_Problem requirements:_
Below are entries; output exactly the lines from the one with "Screen dimensions: 628x503" to the one with "View Contratista Prueba1 with the eye icon", both included, and nothing else.

_Dataset entries:_
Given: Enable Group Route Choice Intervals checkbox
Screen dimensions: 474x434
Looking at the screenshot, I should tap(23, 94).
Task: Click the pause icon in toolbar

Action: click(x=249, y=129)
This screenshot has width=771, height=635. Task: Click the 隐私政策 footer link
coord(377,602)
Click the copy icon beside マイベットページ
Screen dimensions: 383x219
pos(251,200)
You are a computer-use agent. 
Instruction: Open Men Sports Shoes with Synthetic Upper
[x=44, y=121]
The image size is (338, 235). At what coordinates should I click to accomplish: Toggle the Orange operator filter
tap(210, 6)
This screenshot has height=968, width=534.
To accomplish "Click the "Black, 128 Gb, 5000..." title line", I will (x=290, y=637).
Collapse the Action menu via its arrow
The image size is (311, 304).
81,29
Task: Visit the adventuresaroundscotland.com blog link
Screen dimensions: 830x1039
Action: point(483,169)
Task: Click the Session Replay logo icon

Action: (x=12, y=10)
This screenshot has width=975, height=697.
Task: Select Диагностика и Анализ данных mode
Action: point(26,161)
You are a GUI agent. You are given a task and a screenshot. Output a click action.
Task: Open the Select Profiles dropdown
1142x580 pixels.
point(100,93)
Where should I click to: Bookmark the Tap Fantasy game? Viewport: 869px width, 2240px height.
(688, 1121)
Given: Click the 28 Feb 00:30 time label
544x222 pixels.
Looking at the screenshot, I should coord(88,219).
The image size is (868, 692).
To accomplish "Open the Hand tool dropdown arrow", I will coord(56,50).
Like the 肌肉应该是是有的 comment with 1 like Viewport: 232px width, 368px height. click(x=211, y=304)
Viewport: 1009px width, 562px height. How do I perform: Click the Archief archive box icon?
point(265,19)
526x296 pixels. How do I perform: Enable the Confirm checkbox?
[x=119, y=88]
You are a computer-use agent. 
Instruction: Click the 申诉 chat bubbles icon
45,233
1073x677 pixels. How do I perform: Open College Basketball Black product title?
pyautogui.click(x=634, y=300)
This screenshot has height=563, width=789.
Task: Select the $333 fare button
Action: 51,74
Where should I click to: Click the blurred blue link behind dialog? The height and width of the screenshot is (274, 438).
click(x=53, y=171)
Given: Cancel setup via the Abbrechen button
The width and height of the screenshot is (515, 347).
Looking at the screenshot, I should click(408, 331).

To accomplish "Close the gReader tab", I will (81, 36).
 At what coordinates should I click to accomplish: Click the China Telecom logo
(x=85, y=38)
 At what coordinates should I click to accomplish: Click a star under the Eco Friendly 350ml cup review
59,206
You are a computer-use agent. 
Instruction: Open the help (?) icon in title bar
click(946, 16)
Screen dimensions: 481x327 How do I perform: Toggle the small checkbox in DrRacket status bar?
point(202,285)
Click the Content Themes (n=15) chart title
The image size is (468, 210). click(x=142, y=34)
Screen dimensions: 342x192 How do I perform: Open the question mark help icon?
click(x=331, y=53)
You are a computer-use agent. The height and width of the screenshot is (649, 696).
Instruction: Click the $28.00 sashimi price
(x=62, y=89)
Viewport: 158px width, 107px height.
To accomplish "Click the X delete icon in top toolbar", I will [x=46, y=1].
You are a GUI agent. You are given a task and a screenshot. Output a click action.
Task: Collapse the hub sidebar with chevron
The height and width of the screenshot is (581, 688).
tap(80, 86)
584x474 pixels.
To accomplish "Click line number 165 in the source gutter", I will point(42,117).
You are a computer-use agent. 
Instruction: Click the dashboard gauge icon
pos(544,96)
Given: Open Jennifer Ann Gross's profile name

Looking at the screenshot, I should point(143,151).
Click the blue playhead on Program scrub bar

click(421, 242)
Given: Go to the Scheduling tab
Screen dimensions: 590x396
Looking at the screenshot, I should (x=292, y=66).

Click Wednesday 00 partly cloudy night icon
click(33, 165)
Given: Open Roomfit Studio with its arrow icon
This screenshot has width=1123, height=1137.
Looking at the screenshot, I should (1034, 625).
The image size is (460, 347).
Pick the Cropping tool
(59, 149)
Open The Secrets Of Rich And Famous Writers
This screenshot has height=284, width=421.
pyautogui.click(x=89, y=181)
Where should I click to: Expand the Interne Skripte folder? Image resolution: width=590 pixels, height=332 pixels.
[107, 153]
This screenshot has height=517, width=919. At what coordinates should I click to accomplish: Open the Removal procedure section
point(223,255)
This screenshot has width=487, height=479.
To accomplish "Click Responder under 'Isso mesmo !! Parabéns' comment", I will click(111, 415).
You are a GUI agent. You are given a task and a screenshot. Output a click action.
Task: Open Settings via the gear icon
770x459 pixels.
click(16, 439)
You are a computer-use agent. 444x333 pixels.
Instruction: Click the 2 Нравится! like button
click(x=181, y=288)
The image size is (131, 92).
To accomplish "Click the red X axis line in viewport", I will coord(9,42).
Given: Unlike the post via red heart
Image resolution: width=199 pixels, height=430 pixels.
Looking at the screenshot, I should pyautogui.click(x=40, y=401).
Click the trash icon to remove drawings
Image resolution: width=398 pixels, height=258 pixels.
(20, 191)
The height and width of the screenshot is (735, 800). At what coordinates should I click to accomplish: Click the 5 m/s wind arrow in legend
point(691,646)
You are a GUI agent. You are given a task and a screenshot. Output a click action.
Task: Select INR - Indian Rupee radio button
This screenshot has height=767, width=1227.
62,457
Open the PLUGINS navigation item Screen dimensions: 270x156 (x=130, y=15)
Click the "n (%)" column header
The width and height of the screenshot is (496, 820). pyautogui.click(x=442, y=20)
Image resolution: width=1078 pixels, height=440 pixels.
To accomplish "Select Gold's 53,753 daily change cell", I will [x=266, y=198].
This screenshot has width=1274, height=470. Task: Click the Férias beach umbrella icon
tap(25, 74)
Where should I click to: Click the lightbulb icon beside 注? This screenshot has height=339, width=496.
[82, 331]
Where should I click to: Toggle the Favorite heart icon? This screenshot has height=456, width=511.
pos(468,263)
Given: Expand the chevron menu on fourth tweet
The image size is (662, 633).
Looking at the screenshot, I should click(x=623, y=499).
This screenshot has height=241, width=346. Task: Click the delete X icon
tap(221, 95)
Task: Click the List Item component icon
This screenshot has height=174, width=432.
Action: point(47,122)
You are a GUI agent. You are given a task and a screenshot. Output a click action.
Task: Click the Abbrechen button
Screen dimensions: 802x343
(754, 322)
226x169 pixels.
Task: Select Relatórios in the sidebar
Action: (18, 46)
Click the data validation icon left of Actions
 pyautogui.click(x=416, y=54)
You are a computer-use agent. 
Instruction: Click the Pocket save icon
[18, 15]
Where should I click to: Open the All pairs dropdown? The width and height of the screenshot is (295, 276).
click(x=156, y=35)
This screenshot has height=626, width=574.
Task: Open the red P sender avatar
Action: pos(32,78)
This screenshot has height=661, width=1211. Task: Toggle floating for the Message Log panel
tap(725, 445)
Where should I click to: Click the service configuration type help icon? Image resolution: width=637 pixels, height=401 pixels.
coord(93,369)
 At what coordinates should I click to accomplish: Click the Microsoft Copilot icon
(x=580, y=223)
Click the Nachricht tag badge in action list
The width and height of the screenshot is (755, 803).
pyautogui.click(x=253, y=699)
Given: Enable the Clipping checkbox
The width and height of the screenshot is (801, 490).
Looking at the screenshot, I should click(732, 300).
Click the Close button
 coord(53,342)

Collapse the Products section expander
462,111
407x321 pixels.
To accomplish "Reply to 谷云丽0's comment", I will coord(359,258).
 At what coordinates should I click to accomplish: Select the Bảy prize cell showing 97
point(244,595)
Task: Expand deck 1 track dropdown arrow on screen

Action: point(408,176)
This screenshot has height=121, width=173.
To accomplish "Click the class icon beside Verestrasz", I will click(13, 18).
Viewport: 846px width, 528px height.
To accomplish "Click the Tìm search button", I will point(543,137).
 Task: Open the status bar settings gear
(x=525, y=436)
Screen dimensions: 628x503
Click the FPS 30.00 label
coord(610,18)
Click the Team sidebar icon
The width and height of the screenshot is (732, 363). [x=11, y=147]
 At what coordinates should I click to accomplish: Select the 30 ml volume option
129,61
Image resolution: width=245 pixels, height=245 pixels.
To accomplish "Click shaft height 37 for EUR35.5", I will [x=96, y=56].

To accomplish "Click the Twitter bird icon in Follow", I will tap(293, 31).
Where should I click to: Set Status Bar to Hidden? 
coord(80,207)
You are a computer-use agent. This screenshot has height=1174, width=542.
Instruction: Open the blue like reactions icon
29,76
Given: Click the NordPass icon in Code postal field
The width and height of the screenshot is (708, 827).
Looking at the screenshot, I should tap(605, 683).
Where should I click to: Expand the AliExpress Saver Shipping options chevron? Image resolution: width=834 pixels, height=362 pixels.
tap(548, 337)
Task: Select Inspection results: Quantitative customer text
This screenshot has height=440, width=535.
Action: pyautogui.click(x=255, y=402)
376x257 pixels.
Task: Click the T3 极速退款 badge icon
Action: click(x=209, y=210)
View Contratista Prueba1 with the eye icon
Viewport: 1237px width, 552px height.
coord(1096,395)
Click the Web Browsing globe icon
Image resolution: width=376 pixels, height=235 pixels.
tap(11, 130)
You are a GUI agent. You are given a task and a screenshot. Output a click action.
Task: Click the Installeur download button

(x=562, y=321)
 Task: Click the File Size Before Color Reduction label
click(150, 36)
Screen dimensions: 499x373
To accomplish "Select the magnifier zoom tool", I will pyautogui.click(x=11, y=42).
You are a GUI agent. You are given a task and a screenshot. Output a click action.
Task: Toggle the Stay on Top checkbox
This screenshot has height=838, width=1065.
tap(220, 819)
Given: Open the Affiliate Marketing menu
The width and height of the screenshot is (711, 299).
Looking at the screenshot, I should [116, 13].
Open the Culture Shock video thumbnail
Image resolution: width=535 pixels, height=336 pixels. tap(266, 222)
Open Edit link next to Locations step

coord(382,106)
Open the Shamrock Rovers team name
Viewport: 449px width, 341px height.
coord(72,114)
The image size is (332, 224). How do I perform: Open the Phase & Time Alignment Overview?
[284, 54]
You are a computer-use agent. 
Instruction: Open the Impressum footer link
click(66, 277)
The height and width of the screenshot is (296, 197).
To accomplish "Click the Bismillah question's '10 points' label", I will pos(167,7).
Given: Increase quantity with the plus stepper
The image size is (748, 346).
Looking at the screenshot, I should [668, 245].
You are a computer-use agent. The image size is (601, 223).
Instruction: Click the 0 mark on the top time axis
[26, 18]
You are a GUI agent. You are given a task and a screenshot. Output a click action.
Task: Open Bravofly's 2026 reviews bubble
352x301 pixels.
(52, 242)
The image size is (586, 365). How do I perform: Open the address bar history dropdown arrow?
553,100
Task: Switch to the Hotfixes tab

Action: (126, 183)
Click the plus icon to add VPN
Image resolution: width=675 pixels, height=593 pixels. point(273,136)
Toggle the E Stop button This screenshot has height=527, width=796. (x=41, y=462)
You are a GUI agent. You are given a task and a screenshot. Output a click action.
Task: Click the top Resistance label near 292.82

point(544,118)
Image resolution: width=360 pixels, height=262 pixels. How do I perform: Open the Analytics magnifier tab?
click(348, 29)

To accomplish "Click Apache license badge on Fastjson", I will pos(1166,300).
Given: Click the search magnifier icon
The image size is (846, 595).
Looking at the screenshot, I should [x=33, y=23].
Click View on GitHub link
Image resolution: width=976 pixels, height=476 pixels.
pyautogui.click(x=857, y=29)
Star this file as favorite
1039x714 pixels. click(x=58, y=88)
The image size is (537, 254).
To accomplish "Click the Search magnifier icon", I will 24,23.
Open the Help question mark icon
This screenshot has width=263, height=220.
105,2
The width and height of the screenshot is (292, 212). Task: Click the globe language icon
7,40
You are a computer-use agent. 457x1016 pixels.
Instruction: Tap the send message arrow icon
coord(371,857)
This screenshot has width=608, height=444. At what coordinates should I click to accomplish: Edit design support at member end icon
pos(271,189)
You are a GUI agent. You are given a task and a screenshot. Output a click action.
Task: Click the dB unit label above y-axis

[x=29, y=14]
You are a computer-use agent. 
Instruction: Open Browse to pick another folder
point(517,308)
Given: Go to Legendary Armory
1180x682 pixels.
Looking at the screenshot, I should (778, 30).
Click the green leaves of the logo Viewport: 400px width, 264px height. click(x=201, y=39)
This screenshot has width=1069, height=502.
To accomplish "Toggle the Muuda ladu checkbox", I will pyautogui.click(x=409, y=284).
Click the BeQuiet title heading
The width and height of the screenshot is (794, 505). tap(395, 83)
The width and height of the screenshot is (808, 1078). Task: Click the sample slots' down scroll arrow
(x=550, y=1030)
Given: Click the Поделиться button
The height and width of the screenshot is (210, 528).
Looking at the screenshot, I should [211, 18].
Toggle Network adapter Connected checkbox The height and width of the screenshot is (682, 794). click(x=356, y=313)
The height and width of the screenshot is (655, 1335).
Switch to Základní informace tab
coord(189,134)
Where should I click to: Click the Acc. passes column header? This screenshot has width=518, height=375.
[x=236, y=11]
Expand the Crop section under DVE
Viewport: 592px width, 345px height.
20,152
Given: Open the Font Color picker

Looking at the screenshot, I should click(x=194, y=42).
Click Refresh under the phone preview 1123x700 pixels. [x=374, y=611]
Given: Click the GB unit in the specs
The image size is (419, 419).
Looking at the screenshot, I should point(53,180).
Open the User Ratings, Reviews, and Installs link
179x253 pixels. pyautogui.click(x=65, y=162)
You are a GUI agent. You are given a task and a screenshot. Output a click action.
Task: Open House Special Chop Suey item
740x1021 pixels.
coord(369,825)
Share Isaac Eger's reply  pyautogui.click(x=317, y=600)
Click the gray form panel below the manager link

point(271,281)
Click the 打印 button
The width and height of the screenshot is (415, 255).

_Task result:_
Screen dimensions: 628x503
Click the FPS 30.00 label
coord(610,18)
Click the Team sidebar icon
The width and height of the screenshot is (732, 363). [x=11, y=147]
 At what coordinates should I click to accomplish: Select the 30 ml volume option
129,61
Image resolution: width=245 pixels, height=245 pixels.
To accomplish "Click shaft height 37 for EUR35.5", I will [x=96, y=56].

To accomplish "Click the Twitter bird icon in Follow", I will tap(293, 31).
Where should I click to: Set Status Bar to Hidden? 
coord(80,207)
You are a computer-use agent. This screenshot has height=1174, width=542.
Instruction: Open the blue like reactions icon
29,76
Given: Click the NordPass icon in Code postal field
The width and height of the screenshot is (708, 827).
Looking at the screenshot, I should tap(605, 683).
Where should I click to: Expand the AliExpress Saver Shipping options chevron? Image resolution: width=834 pixels, height=362 pixels.
tap(548, 337)
Task: Select Inspection results: Quantitative customer text
This screenshot has height=440, width=535.
Action: pyautogui.click(x=255, y=402)
376x257 pixels.
Task: Click the T3 极速退款 badge icon
Action: click(x=209, y=210)
View Contratista Prueba1 with the eye icon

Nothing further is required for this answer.